Task objective: Please return the listing exactly, line for line.

Start of Data for the task

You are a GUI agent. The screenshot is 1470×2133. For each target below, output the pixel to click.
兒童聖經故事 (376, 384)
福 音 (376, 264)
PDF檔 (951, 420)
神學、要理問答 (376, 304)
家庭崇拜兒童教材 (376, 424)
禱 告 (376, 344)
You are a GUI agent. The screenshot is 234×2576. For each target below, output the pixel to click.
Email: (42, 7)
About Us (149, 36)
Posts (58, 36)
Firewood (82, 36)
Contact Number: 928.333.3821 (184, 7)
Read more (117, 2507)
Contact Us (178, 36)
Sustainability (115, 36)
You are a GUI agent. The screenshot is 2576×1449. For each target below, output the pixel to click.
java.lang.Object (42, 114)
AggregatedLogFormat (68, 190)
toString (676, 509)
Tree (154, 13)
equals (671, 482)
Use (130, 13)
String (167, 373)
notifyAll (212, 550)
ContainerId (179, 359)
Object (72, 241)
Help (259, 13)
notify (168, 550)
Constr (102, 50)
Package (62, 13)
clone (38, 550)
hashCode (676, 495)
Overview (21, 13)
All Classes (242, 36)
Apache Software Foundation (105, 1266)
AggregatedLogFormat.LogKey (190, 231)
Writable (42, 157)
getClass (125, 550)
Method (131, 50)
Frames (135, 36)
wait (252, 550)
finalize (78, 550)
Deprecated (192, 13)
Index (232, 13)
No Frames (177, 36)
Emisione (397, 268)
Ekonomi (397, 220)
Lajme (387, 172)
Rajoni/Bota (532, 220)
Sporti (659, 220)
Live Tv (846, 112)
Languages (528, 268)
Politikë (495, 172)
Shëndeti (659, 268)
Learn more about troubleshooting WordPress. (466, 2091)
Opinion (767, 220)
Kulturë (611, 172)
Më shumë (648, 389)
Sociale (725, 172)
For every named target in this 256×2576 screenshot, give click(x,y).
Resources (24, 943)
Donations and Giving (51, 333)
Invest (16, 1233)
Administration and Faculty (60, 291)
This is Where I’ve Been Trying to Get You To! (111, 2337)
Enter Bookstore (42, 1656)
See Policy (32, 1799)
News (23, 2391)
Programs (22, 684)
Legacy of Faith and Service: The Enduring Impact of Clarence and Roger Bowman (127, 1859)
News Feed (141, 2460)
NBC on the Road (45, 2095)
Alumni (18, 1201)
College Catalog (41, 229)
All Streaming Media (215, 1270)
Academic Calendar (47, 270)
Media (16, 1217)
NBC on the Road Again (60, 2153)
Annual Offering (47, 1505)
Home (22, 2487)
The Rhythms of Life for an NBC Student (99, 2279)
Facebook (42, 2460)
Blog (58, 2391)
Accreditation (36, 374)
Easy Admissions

End of Data for the task

Task response:
You are a GUI agent. The screenshot is 1470×2133. For each target below, output the pixel to click.
兒童聖經故事 (376, 384)
福 音 (376, 264)
PDF檔 (951, 420)
神學、要理問答 (376, 304)
家庭崇拜兒童教材 (376, 424)
禱 告 (376, 344)
You are a GUI agent. The screenshot is 234×2576. For each target below, output the pixel to click.
Email: (42, 7)
About Us (149, 36)
Posts (58, 36)
Firewood (82, 36)
Contact Number: 928.333.3821 (184, 7)
Read more (117, 2507)
Contact Us (178, 36)
Sustainability (115, 36)
You are a GUI agent. The screenshot is 2576×1449. For each target below, output the pixel to click.
java.lang.Object (42, 114)
AggregatedLogFormat (68, 190)
toString (676, 509)
Tree (154, 13)
equals (671, 482)
Use (130, 13)
String (167, 373)
notifyAll (212, 550)
ContainerId (179, 359)
Object (72, 241)
Help (259, 13)
notify (168, 550)
Constr (102, 50)
Package (62, 13)
clone (38, 550)
hashCode (676, 495)
Overview (21, 13)
All Classes (242, 36)
Apache Software Foundation (105, 1266)
AggregatedLogFormat.LogKey (190, 231)
Writable (42, 157)
getClass (125, 550)
Method (131, 50)
Frames (135, 36)
wait (252, 550)
finalize (78, 550)
Deprecated (192, 13)
Index (232, 13)
No Frames (177, 36)
Emisione (397, 268)
Ekonomi (397, 220)
Lajme (387, 172)
Rajoni/Bota (532, 220)
Sporti (659, 220)
Live Tv (846, 112)
Languages (528, 268)
Politikë (495, 172)
Shëndeti (659, 268)
Learn more about troubleshooting WordPress. (466, 2091)
Opinion (767, 220)
Kulturë (611, 172)
Më shumë (648, 389)
Sociale (725, 172)
For every named target in this 256×2576 screenshot, give click(x,y).
Resources (24, 943)
Donations and Giving (51, 333)
Invest (16, 1233)
Administration and Faculty (60, 291)
This is Where I’ve Been Trying to Get You To! (111, 2337)
Enter Bookstore (42, 1656)
See Policy (32, 1799)
News (23, 2391)
Programs (22, 684)
Legacy of Faith and Service: The Enduring Impact of Clarence and Roger Bowman (127, 1859)
News Feed (141, 2460)
NBC on the Road (45, 2095)
Alumni (18, 1201)
College Catalog (41, 229)
All Streaming Media (215, 1270)
Academic Calendar (47, 270)
Media (16, 1217)
NBC on the Road Again (60, 2153)
Annual Offering (47, 1505)
Home (22, 2487)
The Rhythms of Life for an NBC Student (99, 2279)
Facebook (42, 2460)
Blog (58, 2391)
Accreditation (36, 374)
Easy Admissions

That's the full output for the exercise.